■ Work to be completed
Count the lines in the records below that contain the string "Where", with case counting, and reply with the number alone.

■ Data provided
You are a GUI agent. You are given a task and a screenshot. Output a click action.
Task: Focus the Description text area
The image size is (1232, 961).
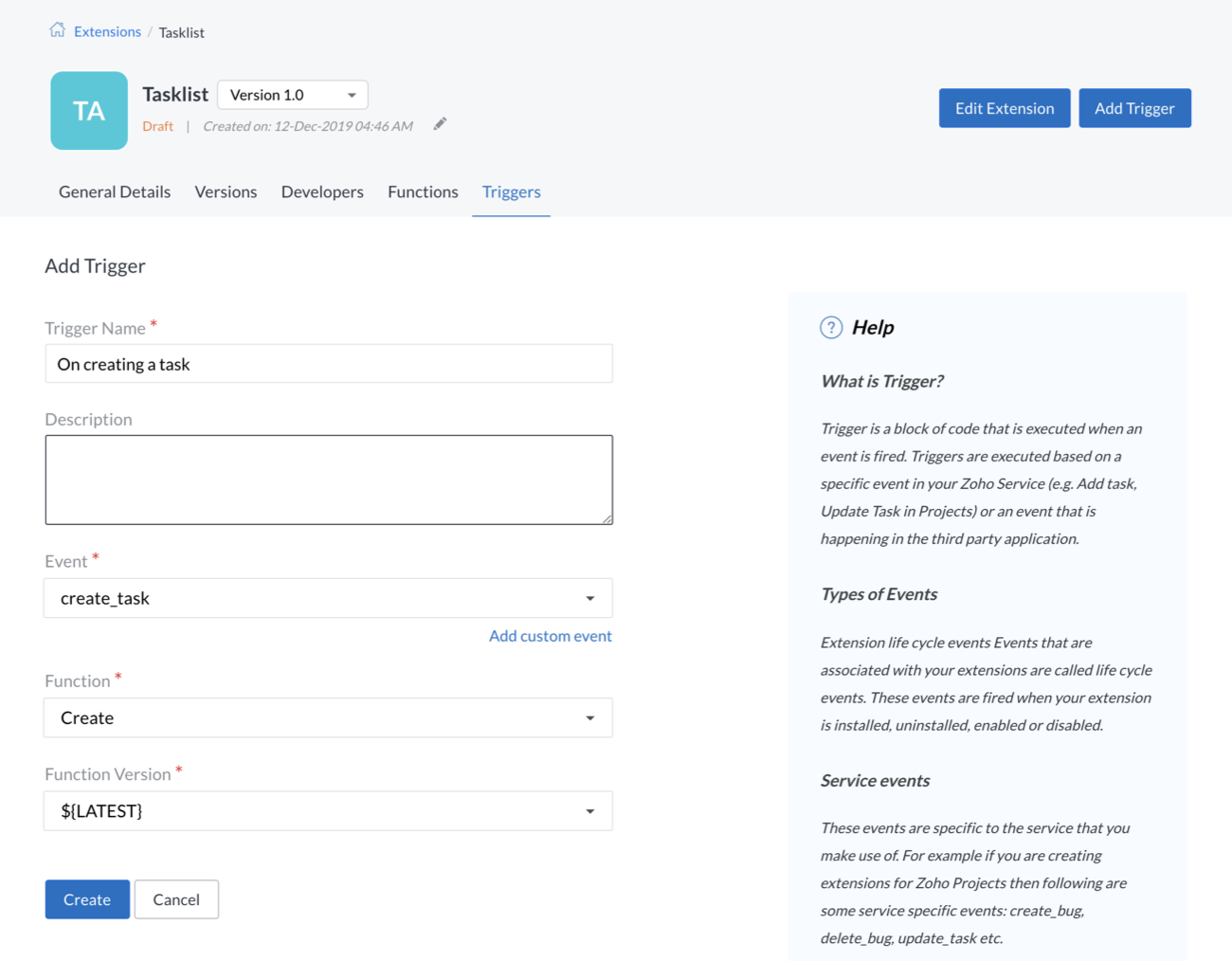328,480
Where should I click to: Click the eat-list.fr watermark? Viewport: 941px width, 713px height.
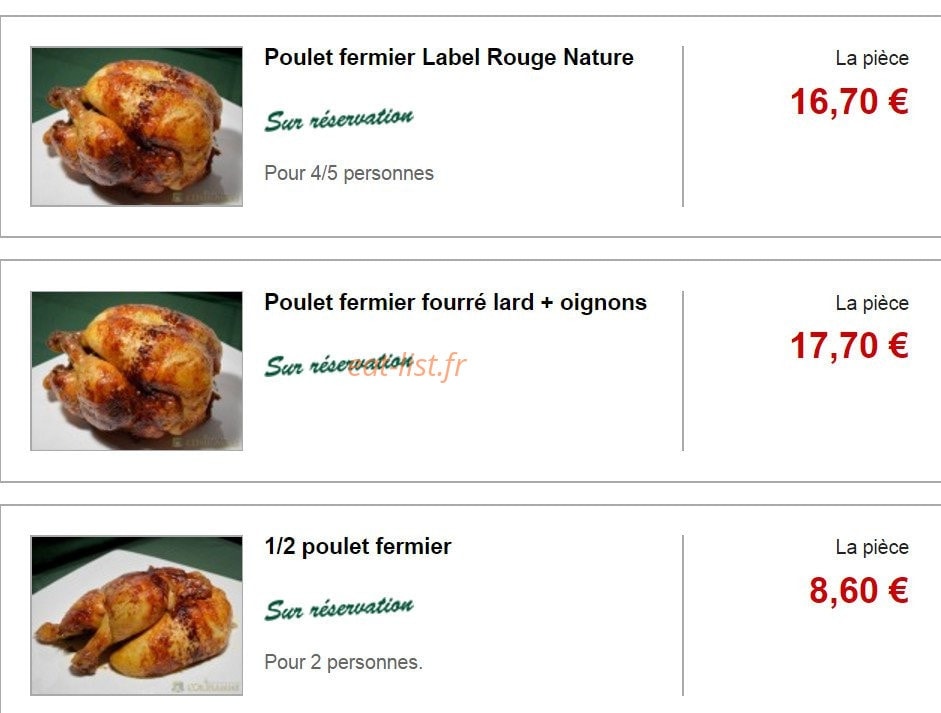(407, 366)
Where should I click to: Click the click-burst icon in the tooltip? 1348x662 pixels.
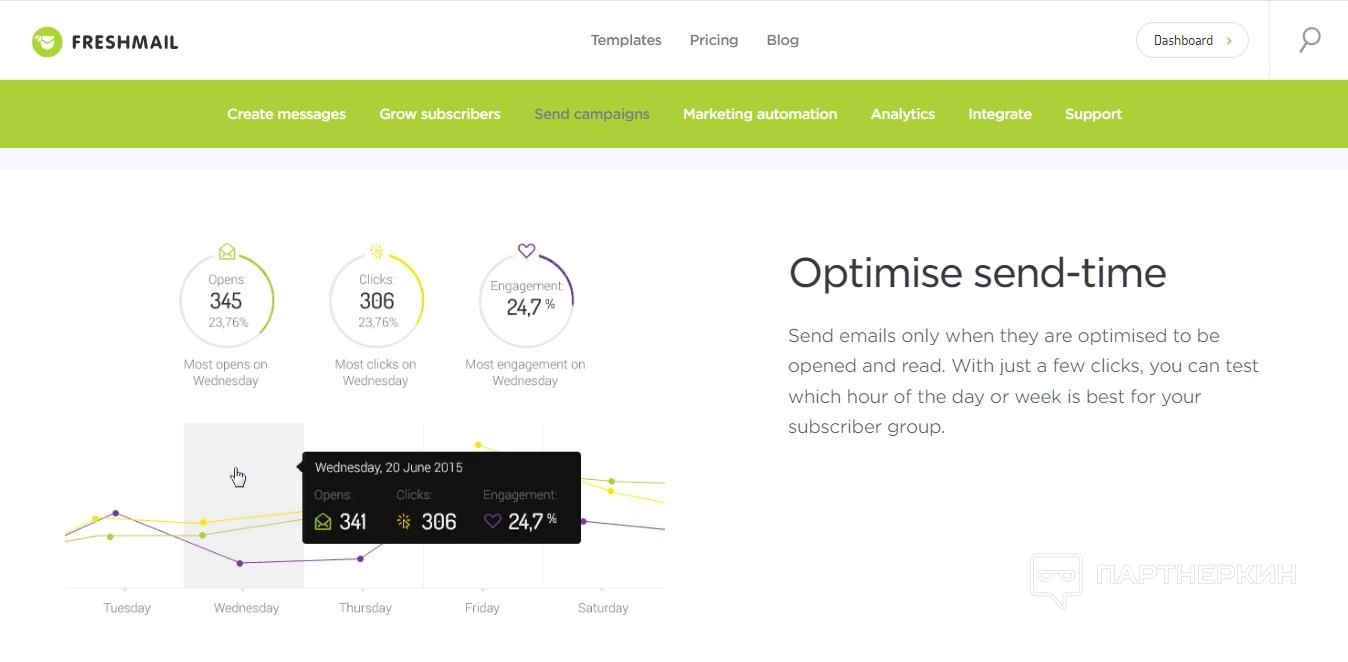404,521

■ Response to the exercise
2